- Your goal: Please output exactly the part of the records below that opens with the line containing "Given: Open the LC Sequencer link" and closes with the line containing "Image resolution: width=1660", both lines included, and nothing else.

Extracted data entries
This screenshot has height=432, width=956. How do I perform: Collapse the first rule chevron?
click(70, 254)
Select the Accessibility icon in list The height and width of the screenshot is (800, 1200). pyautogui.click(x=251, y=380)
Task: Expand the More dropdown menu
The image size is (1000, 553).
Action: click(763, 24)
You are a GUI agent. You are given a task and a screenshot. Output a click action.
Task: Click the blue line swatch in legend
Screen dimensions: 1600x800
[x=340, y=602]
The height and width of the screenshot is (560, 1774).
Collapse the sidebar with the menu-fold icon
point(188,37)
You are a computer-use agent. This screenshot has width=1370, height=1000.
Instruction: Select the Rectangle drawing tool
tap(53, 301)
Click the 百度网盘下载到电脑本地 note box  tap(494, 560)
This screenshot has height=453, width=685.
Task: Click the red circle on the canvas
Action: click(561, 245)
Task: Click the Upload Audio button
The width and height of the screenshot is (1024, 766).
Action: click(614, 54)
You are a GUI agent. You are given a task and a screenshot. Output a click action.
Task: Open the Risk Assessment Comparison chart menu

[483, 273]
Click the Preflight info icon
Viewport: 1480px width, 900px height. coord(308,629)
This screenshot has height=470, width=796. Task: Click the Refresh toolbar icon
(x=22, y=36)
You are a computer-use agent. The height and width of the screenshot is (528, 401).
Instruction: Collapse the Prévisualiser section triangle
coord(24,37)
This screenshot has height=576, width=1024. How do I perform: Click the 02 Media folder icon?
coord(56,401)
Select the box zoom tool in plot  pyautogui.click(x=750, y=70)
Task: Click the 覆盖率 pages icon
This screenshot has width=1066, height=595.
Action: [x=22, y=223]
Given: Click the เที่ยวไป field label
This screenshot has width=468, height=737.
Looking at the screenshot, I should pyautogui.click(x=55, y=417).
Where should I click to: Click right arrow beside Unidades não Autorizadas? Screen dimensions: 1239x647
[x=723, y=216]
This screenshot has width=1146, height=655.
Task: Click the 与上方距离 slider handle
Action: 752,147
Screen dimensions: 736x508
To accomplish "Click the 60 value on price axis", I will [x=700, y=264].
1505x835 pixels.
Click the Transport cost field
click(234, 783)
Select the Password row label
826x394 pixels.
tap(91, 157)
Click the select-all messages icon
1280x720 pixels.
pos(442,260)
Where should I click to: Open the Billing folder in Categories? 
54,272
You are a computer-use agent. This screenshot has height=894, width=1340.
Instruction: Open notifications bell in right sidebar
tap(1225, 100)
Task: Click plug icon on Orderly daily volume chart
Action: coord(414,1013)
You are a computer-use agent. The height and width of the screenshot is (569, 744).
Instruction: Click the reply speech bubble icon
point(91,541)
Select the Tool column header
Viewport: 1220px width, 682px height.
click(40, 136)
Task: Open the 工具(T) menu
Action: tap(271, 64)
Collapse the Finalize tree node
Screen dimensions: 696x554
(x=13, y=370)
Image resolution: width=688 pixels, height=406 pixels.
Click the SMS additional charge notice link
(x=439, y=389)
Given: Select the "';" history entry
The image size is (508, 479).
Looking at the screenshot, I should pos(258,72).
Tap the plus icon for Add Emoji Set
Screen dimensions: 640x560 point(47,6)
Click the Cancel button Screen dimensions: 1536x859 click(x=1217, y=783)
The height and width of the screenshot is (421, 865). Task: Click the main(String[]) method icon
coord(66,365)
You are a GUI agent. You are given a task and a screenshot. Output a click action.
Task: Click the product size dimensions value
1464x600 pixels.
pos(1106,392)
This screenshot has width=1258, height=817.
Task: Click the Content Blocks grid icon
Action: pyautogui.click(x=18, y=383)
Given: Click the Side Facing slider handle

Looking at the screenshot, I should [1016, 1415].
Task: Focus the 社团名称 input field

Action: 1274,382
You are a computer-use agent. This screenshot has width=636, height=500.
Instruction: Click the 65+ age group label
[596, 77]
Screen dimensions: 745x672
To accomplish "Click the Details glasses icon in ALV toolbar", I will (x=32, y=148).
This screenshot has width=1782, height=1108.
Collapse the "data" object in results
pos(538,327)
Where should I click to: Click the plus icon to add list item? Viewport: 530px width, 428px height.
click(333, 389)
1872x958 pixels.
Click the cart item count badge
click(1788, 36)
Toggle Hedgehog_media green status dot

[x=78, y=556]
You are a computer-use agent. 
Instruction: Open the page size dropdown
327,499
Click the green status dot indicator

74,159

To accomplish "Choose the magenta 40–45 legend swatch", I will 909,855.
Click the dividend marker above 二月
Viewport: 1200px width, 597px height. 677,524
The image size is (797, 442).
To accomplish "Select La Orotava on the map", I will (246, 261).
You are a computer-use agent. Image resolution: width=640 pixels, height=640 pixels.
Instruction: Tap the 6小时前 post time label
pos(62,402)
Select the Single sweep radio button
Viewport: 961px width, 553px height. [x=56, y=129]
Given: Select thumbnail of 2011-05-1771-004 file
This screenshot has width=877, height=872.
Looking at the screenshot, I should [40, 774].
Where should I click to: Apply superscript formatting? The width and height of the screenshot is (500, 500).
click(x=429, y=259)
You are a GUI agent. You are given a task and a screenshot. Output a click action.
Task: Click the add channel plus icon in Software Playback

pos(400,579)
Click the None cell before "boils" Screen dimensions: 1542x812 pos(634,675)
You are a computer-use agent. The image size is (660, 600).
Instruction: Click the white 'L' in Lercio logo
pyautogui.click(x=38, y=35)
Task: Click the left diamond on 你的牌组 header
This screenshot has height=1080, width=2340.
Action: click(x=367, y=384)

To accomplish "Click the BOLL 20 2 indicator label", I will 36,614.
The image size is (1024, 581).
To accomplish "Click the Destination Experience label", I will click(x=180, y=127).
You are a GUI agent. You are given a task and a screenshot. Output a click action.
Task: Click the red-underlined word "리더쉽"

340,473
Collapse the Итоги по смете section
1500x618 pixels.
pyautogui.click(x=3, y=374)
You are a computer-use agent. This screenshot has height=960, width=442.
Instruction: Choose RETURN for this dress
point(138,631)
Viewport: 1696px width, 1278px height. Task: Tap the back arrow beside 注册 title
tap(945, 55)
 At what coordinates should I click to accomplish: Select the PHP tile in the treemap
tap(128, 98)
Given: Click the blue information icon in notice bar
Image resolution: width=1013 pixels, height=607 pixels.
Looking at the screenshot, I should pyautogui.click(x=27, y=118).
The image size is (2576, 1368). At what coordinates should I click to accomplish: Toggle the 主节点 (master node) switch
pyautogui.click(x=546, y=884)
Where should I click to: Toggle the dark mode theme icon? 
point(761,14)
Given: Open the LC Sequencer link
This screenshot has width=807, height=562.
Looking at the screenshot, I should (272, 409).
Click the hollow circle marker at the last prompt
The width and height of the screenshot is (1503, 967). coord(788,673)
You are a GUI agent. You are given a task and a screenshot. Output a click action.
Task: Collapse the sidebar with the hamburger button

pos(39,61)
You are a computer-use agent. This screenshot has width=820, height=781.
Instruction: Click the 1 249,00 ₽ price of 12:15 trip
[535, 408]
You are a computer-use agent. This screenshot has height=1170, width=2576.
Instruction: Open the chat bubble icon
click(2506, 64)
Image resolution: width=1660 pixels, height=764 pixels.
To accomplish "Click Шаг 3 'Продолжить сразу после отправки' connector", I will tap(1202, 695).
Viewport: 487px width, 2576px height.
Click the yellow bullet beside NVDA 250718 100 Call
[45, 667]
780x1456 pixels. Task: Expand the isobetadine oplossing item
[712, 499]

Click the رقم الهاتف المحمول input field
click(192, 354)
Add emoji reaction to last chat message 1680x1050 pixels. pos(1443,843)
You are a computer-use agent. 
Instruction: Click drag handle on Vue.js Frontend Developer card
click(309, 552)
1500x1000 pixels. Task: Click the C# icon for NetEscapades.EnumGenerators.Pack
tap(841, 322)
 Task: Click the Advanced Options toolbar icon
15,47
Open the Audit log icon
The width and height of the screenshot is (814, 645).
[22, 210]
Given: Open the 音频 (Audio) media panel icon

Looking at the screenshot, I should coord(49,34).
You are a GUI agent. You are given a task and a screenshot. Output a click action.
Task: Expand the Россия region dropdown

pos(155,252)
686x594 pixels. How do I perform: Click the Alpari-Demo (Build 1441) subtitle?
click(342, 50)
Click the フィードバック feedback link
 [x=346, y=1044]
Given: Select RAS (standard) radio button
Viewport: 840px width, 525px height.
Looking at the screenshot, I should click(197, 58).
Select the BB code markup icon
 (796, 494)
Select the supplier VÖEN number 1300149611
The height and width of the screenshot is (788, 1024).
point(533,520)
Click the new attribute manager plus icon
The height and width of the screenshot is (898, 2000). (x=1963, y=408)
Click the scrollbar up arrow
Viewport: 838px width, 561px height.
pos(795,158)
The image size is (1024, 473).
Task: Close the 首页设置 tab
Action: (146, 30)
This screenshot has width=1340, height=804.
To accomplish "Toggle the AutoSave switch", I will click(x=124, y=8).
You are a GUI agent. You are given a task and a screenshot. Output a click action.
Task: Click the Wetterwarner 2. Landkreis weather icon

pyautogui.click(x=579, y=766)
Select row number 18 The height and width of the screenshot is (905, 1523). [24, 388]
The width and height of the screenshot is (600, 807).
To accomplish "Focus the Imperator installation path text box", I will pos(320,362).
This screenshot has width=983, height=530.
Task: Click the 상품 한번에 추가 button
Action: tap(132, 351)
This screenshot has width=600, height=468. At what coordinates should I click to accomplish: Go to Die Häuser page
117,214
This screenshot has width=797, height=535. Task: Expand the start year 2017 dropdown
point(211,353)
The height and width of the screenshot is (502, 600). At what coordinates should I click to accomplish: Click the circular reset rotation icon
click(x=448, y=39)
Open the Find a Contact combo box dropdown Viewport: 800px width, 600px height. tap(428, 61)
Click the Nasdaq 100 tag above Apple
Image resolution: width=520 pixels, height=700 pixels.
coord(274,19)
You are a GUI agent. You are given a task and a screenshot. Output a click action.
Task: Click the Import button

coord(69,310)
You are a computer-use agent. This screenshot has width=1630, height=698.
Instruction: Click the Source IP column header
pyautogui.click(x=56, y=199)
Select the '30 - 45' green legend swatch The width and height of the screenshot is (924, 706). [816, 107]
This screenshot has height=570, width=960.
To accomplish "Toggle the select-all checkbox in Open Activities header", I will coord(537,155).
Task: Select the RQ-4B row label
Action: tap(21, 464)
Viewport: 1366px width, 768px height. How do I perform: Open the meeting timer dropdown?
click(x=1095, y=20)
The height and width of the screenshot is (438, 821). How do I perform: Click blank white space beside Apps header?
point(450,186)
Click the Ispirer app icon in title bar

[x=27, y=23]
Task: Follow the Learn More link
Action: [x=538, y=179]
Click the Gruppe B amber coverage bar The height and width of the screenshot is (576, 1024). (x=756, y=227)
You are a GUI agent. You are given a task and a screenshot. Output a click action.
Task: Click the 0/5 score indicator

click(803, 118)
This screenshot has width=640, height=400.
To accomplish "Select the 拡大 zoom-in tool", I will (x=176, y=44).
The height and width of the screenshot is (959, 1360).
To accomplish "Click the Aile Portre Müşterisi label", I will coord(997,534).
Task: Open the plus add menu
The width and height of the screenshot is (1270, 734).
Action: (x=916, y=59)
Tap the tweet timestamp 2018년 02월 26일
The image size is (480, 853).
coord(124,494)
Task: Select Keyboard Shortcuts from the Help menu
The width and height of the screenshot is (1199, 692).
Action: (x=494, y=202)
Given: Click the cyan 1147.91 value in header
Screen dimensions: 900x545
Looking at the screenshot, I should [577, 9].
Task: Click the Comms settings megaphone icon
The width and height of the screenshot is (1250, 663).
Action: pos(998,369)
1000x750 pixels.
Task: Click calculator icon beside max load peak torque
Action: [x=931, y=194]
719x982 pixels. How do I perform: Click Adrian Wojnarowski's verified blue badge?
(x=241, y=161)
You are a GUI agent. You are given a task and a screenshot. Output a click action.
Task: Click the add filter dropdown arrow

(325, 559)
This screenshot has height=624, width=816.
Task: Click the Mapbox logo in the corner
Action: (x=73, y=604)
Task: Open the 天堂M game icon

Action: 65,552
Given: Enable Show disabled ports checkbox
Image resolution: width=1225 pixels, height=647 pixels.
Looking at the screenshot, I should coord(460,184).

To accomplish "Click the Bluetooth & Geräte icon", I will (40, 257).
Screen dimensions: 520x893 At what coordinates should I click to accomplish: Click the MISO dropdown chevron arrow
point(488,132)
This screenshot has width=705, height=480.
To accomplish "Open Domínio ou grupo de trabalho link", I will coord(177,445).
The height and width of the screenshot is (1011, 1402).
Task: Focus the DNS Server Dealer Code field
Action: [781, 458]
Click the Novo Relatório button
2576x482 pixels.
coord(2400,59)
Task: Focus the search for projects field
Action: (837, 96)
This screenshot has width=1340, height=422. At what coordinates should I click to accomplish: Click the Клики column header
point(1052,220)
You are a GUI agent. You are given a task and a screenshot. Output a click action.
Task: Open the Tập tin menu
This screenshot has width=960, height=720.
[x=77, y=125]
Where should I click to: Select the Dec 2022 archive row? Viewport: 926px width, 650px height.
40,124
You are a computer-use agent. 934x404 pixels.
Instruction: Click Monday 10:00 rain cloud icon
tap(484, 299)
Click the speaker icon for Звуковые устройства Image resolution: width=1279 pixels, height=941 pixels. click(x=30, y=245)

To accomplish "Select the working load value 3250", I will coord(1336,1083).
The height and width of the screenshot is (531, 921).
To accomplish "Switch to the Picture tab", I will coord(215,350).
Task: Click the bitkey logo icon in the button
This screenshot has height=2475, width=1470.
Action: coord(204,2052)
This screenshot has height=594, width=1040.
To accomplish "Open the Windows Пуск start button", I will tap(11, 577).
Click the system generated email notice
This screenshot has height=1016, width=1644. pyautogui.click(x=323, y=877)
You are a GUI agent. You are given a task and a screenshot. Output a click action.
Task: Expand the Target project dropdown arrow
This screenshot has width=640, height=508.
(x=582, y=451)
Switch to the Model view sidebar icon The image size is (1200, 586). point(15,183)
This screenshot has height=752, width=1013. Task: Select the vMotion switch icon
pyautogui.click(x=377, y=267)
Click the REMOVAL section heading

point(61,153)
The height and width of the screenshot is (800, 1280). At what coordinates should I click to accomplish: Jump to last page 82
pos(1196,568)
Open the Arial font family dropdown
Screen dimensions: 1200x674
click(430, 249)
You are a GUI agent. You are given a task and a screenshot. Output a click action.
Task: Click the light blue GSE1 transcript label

- Finished exercise:
Given: Open the LC Sequencer link
This screenshot has width=807, height=562.
Looking at the screenshot, I should (272, 409).
Click the hollow circle marker at the last prompt
The width and height of the screenshot is (1503, 967). coord(788,673)
You are a GUI agent. You are given a task and a screenshot. Output a click action.
Task: Collapse the sidebar with the hamburger button

pos(39,61)
You are a computer-use agent. This screenshot has width=820, height=781.
Instruction: Click the 1 249,00 ₽ price of 12:15 trip
[535, 408]
You are a computer-use agent. This screenshot has height=1170, width=2576.
Instruction: Open the chat bubble icon
click(2506, 64)
Image resolution: width=1660 pixels, height=764 pixels.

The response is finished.